Source records
::::

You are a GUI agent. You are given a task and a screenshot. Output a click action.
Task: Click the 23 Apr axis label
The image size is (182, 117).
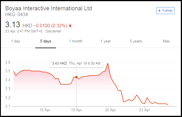[x=145, y=110]
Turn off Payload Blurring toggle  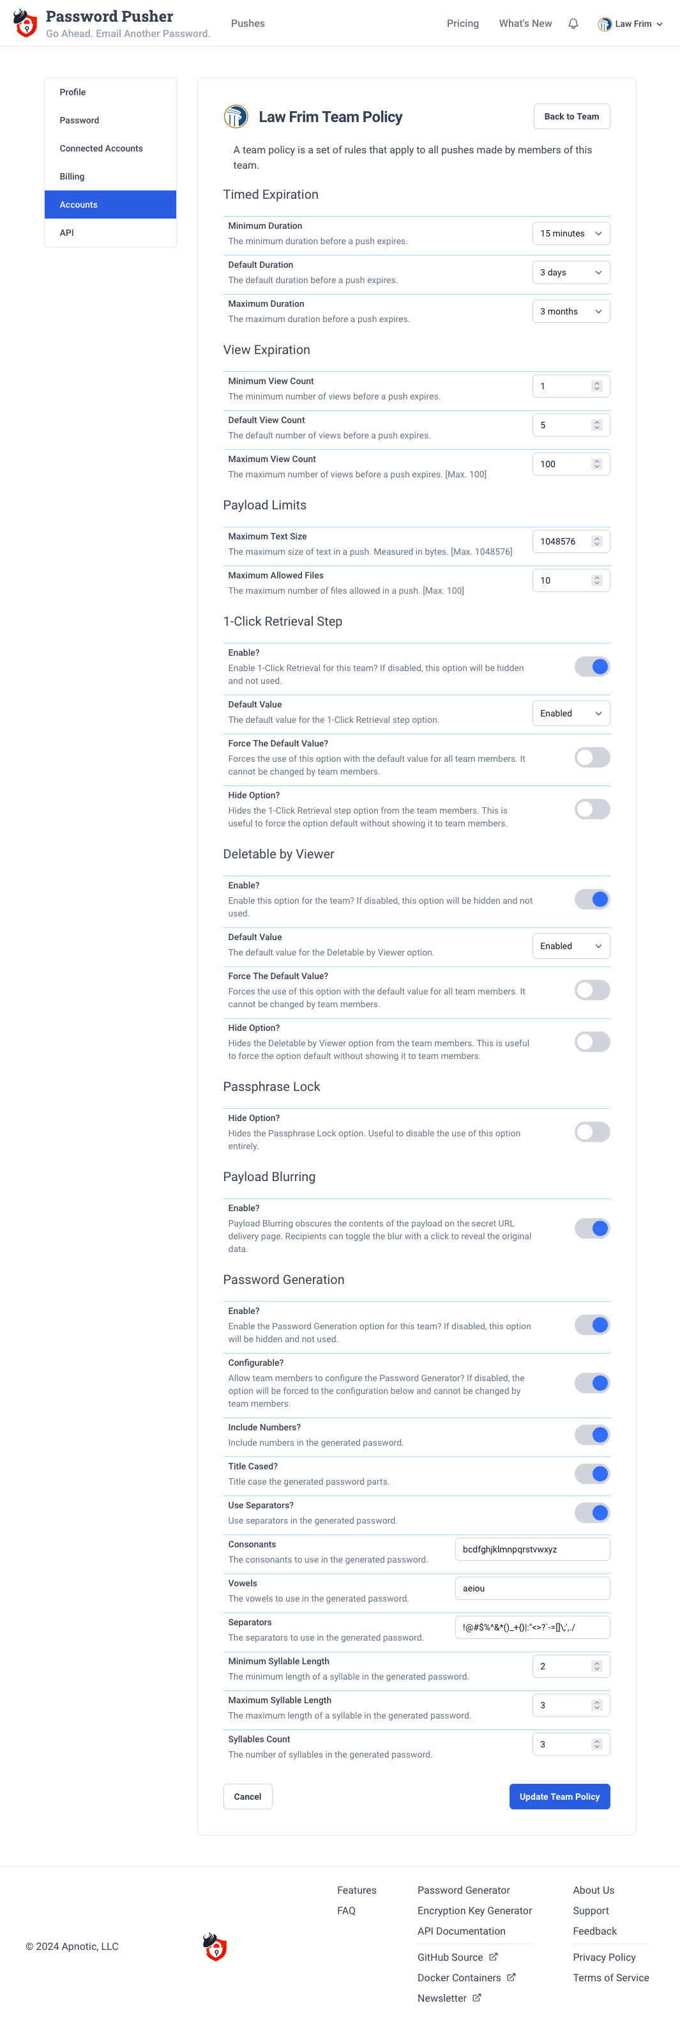592,1228
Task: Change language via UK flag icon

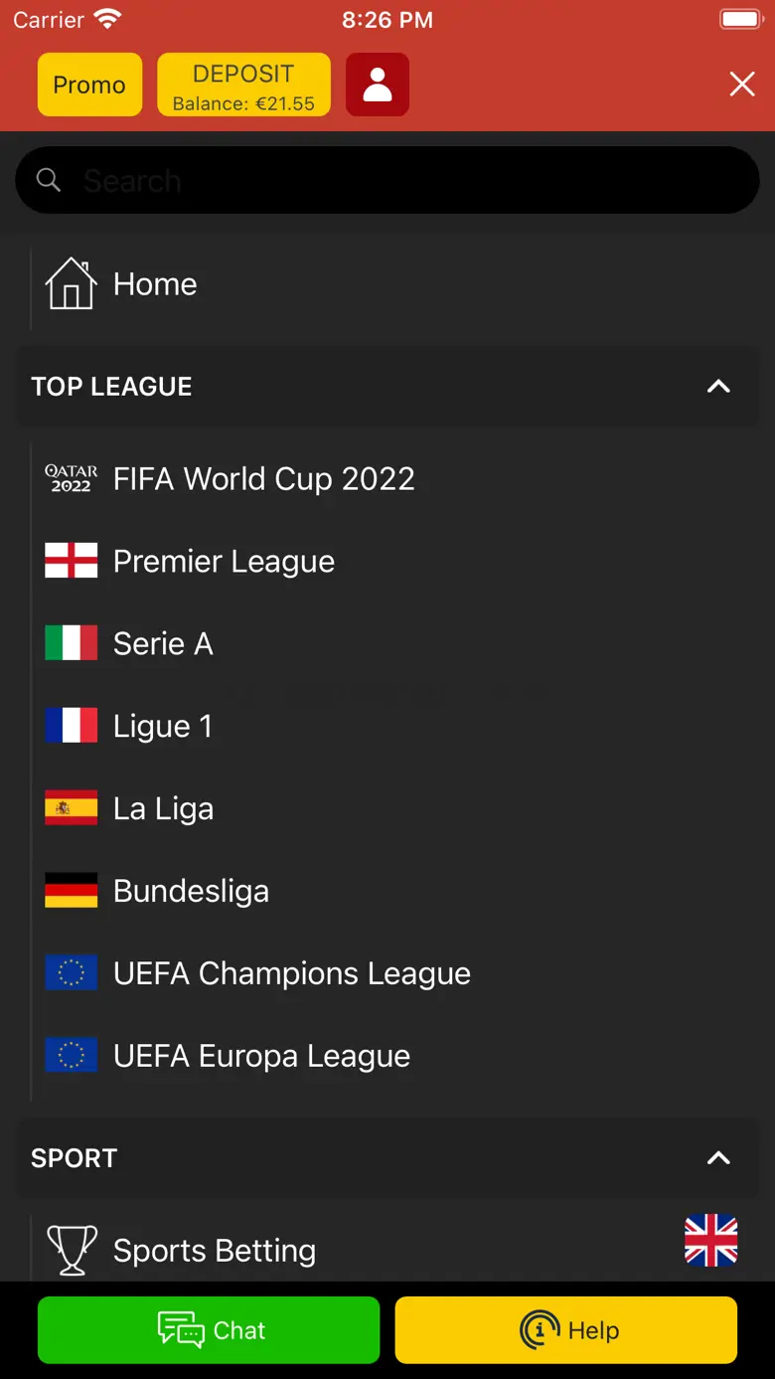Action: [711, 1241]
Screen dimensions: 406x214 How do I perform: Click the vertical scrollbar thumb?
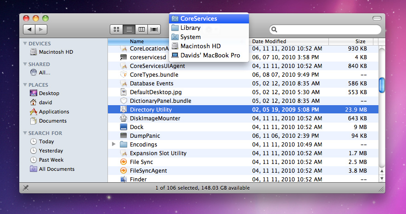click(x=381, y=85)
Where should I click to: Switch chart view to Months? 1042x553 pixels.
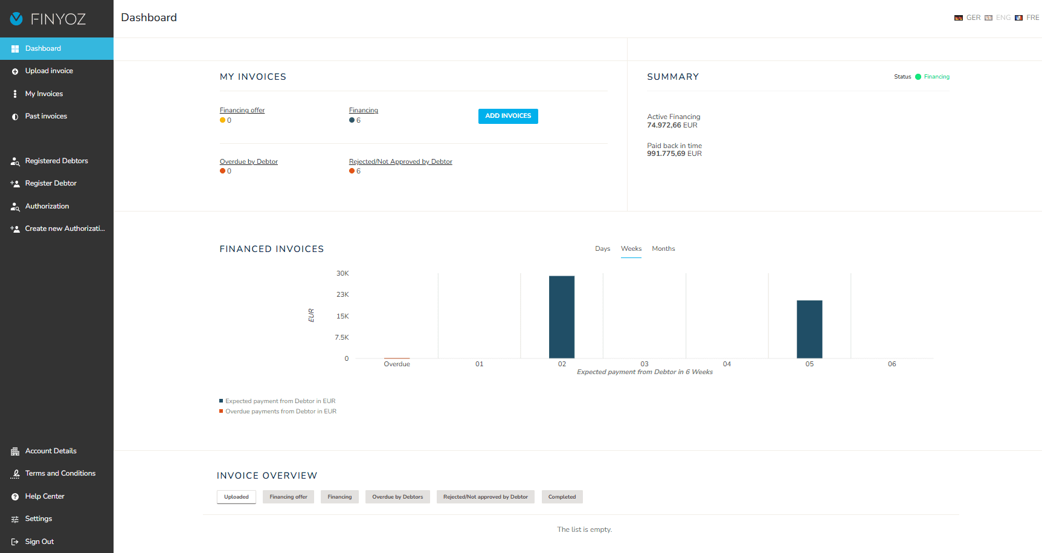(663, 249)
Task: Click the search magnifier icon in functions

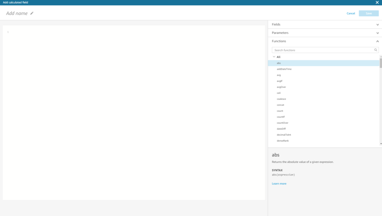Action: [x=376, y=50]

::::

Please transcribe, word for word, every line from the one containing "Where should I" through the last line of the records, both included, and leave the pictures out.

• **ANSWER SECTION**:
Where should I click to: Switch chart view to Months? 1042x553 pixels.
(663, 249)
Task: Click the search magnifier icon in functions

Action: [x=376, y=50]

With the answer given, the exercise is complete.